Argon Plasma Coagulation

It has been in use since 1991 for endoscopic hemostasis. It uses high-frequency electric current and ionized gas argon. Besides lasers, this is noncontact method in which argon, being a good conductor of electricity, is used to transfer electricity from an instrument to the tissue. The result is quicker coagulation when compared with conventional devices and it provides coagulation on a wide surface and shallower coagulation of treated tissue, which results in quicker dispersion, decreasing the damage of tissue. Moreover, it produces less smoke than conventional systems. It is applied in hemostasis of the surface diffusion hemorrhages from parenchyma organs [26]. The most significant limitation of the usage of argon plasma system is a possible danger of emboly by argon [27].

In spite of the advances, search for the ideal energetic device which will result in perfect hemostasis with minimal damage of the surrounding tissue in the most effective way with minimal possibility of complications has not been completely successful.

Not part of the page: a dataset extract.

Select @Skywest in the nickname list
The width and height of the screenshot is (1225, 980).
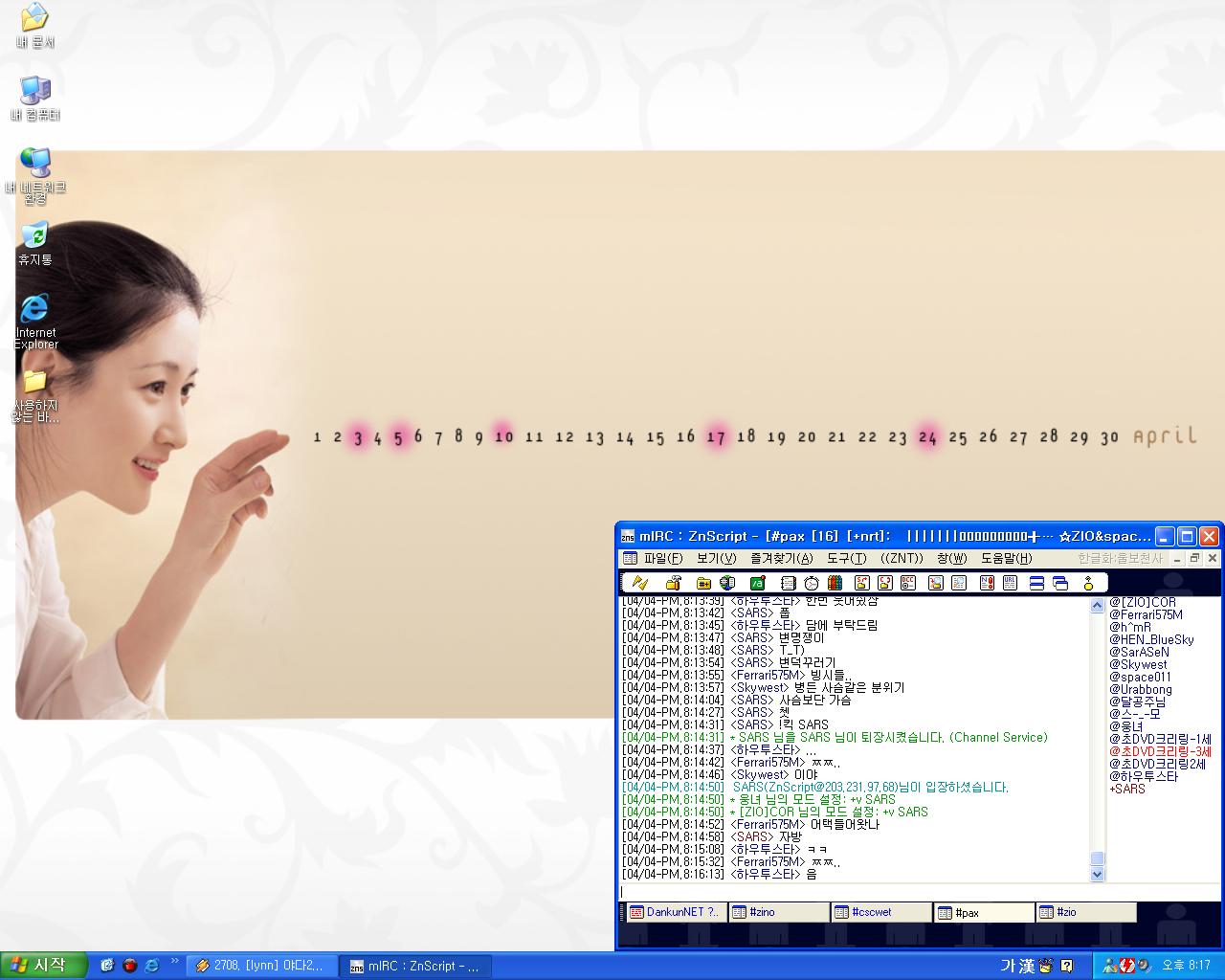click(1138, 664)
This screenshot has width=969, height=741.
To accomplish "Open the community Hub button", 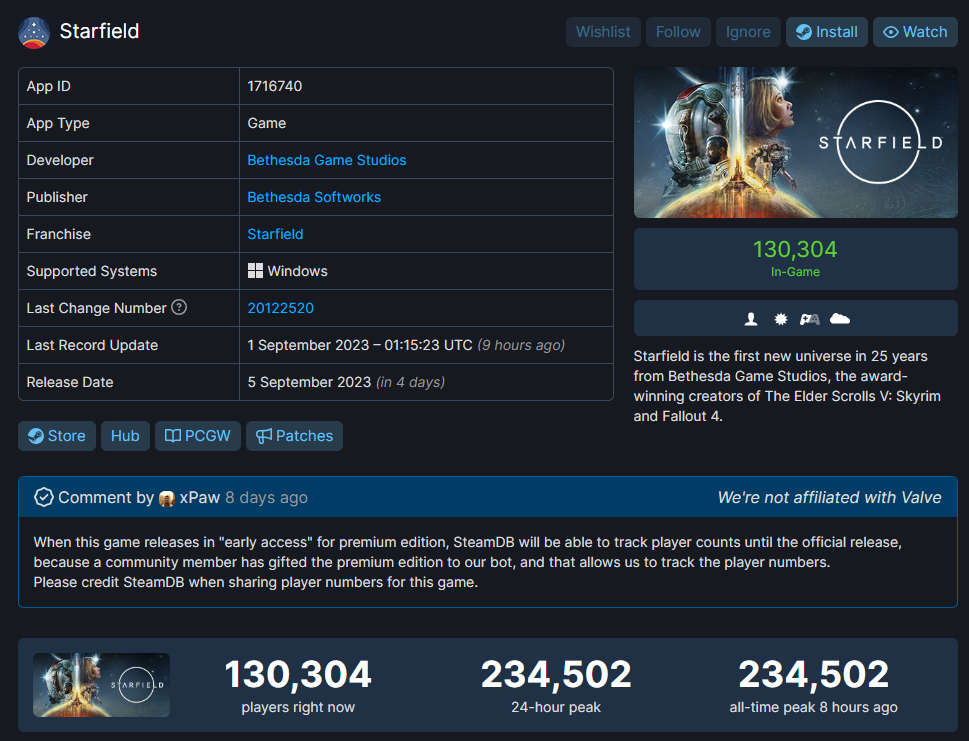I will point(125,436).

Every energetic system has its advantages and shortcomings. It is necessary to be very well acquainted with every device in order to be able to decide which source of energy will be used. Generally speaking, the majority of studies suggest that the effect of any procedure depends on skillfulness of the surgeons and their ability to use a certain device.

Conclusion

The whole team in the operating room must know basic information on how to apply sources of energy which represents the crucial point for the safety of patients. In addition, it helps to notice and prevent potential complications. The advantages and the shortcomings of different systems of energy have to be taken into account while we use a special mode. We have to use the most modern technologies with effective haemostatic characteristics whenever it is possible.

References

[1.] Massarweh NN, Cosgriff N, Douglas S. Electrosurgery: History, principles, and current and future uses. J Am Coll Surg. 2006;202(3):520-30.

[2.] O'Connor JL, Bloom DA, William T. Bovie and electrosurgery. Surgery. 1996;119(4):390-6.

[3.] Curcevic S, Stojanovic S, Pantelic M, Nikolic D, Basta Nikolic M, Mocko Kacanski M. Radical hysterectomy in surgical treatment of invasive cervical cancer at the department of gynecology and obstetrics in Novi Sad in the period 1993-2013. Med Pregl. 2015;68(7-8):227-33.

[4.] Alkatout I, Schollmeyer T, Hawaldar NA, Sharma N, Mettler L. Principles and safety measures of electrosurgery in laparoscopy. JSLS. 2012;16:130-9.

[5.] Pantelic M, Curcevic S, Nikolic D, Maksimovic M. Hirursko lecenje invazivnog karcinoma vulve. Med Pregl. 2012; 65(3-4):97-101.

[6.] Garry R, Fountatin J, Mason SU. The evaluate study: two parallel randomised trials, one comparing laparoscopic with abdominal hysterectomy, the other comparing laparoscopic with vaginal hysterectomy. BMJ. 2004;328:12-9.

[7.] Pantelic M, Curcevic S, Maksimovic M. Novi hirurskipostupci u lecenju pocetno invazivnog karcinoma grlica materice. Medicina danas. 2011;10(7-9):228-35.

[8.] Devecerski G. Rehabilitacija gerijatrijskih pacijenata. U: Vukadinov J. Gerijatrija i nega starih osoba. Novi Sad: Univerzitet u Novom Sadu, Medicinski fakultet: 2006.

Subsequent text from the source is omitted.